■ **WHAT YOU HAVE TO DO**: Look through the data below for the line with "You are a computer-use agent. 798x554 pixels." and the line with "Given: Select the Subscribe menu item", then output those two and all lines in between, exactly as written.

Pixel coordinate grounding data
[Start of section]
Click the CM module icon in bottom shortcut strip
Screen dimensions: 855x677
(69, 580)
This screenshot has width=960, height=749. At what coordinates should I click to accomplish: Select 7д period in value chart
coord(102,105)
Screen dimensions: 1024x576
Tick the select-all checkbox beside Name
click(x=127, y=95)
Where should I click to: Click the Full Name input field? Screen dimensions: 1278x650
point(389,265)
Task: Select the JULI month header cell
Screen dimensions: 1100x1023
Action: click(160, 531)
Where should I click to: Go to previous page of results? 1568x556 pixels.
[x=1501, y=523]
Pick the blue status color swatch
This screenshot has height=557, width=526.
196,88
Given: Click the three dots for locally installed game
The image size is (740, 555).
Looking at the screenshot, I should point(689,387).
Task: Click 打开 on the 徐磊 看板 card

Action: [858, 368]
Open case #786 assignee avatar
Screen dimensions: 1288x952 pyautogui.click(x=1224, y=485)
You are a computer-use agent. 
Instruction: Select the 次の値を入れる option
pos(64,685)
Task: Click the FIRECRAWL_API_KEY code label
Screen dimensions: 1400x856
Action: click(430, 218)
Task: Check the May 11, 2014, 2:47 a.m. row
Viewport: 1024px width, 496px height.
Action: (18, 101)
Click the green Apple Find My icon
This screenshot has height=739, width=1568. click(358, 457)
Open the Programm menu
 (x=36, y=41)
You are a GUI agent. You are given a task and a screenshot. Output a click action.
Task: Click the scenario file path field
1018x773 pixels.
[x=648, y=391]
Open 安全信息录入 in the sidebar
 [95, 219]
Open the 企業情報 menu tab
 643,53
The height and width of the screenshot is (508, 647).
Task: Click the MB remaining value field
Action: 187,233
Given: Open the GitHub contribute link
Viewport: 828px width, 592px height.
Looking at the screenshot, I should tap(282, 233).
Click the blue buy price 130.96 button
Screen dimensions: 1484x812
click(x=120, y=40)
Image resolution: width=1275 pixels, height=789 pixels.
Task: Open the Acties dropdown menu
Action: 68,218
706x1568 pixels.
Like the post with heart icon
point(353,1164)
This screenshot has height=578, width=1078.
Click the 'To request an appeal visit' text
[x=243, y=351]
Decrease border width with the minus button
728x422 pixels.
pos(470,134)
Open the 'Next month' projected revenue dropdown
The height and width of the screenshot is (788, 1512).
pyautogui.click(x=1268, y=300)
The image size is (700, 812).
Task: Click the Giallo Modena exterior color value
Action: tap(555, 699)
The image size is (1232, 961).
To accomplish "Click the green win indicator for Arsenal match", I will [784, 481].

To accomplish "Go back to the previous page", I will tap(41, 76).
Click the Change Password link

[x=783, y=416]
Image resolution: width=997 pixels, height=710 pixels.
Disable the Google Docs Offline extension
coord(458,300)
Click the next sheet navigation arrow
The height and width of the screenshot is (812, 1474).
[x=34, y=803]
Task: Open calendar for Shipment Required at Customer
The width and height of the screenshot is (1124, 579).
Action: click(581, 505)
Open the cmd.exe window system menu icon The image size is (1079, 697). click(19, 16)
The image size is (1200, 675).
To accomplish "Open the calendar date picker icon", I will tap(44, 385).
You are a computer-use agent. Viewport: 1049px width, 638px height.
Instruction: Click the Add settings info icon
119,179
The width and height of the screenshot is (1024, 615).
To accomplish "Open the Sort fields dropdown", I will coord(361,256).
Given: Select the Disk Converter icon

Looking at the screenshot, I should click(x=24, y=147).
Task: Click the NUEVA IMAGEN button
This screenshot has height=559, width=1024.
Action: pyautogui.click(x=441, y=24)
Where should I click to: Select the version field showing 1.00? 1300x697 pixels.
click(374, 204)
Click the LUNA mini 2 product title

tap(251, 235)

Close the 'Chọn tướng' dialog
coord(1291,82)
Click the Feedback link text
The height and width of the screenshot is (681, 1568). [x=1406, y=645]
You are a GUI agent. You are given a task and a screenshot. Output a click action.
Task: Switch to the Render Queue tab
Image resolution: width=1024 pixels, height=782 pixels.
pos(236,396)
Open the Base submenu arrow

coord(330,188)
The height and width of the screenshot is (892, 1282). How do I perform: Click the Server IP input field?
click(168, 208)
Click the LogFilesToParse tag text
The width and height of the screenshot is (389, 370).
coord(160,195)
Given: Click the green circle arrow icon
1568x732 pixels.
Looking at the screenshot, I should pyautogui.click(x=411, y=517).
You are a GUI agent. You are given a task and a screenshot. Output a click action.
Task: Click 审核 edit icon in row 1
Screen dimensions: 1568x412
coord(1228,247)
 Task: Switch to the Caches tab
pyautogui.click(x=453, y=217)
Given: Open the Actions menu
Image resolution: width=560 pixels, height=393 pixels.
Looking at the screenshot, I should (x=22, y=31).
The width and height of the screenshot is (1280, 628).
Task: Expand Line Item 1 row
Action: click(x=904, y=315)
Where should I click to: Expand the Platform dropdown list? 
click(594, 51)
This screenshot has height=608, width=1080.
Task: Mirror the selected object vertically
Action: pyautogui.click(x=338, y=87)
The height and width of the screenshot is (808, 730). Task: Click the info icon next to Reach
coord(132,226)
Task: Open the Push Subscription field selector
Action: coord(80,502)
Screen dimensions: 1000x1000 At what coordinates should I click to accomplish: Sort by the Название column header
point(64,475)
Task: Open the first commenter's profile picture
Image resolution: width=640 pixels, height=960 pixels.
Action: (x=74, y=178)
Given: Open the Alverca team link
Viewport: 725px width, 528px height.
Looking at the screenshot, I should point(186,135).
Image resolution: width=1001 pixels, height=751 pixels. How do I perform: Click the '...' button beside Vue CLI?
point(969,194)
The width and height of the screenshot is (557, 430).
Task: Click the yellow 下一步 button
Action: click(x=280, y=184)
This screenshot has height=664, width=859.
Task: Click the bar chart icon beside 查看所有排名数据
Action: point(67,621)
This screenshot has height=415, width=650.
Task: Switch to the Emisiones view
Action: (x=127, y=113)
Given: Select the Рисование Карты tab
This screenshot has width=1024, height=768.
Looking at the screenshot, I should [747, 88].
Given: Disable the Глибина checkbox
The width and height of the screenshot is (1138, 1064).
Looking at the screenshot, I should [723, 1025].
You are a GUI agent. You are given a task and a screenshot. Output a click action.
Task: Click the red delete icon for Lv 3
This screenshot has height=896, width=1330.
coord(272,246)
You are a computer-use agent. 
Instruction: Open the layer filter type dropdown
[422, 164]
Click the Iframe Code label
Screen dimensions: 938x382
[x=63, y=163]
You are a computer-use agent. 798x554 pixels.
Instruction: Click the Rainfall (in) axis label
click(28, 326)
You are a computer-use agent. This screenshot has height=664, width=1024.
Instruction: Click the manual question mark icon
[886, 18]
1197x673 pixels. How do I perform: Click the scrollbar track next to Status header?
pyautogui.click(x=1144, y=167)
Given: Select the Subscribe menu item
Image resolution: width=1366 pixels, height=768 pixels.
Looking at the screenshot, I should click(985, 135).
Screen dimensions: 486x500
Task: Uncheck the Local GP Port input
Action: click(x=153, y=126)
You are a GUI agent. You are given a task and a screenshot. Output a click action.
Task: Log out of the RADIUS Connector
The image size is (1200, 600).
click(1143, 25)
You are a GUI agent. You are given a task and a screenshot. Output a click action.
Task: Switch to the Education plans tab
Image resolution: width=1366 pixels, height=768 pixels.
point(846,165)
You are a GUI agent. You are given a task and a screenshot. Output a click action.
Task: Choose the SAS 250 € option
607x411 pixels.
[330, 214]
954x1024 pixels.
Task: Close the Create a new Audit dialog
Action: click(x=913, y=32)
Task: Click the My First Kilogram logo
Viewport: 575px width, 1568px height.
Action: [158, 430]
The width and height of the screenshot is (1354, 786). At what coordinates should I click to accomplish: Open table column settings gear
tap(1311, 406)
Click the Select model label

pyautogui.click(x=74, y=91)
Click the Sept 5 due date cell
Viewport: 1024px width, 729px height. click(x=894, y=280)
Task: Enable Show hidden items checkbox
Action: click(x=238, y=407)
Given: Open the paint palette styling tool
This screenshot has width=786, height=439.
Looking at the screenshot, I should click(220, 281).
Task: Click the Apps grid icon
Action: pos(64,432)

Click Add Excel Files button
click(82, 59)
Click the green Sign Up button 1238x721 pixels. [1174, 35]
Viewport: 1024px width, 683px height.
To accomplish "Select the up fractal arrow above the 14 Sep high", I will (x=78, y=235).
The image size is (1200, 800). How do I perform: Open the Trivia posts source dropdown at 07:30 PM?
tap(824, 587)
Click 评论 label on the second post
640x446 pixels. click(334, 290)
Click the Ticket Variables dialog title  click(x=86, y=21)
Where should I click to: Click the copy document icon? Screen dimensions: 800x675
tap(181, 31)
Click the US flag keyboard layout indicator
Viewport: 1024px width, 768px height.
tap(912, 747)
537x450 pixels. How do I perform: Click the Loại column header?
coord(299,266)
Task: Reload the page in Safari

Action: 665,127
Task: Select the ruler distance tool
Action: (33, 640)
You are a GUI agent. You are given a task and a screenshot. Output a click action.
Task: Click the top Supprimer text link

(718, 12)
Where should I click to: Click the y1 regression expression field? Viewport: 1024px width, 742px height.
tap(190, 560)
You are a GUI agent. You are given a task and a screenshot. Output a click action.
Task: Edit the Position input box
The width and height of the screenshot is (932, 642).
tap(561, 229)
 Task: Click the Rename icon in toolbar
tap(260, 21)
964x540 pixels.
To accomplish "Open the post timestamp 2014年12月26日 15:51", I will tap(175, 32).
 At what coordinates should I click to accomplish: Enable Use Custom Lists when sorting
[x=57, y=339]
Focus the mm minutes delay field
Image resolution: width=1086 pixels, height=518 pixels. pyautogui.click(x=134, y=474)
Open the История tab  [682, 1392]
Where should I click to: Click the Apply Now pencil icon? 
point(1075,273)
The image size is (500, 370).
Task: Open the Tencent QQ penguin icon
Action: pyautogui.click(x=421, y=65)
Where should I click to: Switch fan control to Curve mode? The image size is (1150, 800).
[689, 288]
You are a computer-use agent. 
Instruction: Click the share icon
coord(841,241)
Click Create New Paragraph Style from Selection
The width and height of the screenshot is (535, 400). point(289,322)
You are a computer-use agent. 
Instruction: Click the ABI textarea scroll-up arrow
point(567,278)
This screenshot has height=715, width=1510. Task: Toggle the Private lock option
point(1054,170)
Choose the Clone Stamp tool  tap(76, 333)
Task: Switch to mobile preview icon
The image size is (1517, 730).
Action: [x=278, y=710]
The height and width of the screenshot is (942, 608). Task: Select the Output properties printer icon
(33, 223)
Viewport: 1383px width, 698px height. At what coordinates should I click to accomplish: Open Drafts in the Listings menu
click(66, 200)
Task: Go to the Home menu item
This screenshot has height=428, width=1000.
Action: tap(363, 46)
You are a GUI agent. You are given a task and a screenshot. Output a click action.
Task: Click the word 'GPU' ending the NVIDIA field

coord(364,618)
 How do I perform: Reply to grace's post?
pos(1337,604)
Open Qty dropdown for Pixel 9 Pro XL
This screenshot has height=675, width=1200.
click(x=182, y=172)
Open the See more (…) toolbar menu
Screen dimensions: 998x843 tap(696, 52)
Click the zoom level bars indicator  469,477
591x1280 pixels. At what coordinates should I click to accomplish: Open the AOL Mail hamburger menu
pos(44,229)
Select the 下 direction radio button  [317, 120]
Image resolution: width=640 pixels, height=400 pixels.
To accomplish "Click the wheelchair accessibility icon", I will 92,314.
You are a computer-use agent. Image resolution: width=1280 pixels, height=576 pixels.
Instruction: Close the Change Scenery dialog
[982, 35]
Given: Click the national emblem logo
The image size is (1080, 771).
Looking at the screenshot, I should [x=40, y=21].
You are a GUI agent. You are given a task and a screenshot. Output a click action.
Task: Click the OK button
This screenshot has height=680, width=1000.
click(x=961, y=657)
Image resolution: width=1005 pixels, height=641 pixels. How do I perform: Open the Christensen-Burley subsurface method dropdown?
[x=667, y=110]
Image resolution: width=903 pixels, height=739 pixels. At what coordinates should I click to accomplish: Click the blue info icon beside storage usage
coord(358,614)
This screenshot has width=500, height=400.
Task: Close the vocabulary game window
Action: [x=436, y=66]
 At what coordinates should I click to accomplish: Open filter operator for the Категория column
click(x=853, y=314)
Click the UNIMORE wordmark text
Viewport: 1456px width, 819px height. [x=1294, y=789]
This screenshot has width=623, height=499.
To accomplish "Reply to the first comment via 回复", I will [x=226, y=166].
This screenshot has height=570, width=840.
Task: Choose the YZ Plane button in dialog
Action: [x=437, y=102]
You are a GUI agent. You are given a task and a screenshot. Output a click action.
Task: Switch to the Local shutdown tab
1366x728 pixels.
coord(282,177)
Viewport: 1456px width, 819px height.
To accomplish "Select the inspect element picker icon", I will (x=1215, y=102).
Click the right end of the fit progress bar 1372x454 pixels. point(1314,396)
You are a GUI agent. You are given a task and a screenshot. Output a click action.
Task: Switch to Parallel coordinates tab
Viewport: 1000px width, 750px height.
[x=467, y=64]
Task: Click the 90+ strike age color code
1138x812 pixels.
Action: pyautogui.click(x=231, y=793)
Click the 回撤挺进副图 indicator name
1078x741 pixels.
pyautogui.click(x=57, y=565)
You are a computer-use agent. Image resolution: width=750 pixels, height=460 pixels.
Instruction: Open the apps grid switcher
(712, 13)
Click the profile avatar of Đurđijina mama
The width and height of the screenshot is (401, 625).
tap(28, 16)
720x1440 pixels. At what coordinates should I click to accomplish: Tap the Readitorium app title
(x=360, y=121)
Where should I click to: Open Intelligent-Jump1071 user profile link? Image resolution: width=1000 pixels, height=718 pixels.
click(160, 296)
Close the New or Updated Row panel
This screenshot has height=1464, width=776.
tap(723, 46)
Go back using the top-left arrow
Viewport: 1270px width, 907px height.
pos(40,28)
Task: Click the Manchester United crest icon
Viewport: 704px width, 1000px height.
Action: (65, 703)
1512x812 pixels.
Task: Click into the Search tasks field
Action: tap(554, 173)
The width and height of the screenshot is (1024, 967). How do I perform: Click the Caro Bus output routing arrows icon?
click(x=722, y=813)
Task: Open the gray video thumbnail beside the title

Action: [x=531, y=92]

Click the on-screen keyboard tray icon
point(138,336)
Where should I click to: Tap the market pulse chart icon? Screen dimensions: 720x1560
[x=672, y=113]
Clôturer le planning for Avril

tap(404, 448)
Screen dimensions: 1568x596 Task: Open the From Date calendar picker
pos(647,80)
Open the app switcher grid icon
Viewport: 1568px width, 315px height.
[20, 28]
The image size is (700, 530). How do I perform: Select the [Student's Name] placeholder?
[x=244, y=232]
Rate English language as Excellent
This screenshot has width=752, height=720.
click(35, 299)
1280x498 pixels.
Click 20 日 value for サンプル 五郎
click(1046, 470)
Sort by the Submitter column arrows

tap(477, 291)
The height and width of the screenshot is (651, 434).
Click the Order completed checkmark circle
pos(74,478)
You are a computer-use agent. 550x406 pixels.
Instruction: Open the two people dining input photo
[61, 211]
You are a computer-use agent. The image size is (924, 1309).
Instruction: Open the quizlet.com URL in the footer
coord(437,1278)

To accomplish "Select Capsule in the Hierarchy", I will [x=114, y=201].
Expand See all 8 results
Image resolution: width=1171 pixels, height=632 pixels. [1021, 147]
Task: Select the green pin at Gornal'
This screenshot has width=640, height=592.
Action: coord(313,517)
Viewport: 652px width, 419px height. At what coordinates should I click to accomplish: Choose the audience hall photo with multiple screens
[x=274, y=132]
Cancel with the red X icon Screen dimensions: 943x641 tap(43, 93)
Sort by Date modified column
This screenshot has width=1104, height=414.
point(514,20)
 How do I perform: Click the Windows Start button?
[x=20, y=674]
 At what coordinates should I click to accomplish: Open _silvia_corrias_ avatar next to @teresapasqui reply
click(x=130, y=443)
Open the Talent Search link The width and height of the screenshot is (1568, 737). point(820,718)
[End of section]
■ **SOLVED EXERCISE**:
You are a computer-use agent. 798x554 pixels.
Instruction: Click the Rainfall (in) axis label
click(28, 326)
You are a computer-use agent. This screenshot has height=664, width=1024.
Instruction: Click the manual question mark icon
[886, 18]
1197x673 pixels. How do I perform: Click the scrollbar track next to Status header?
pyautogui.click(x=1144, y=167)
Given: Select the Subscribe menu item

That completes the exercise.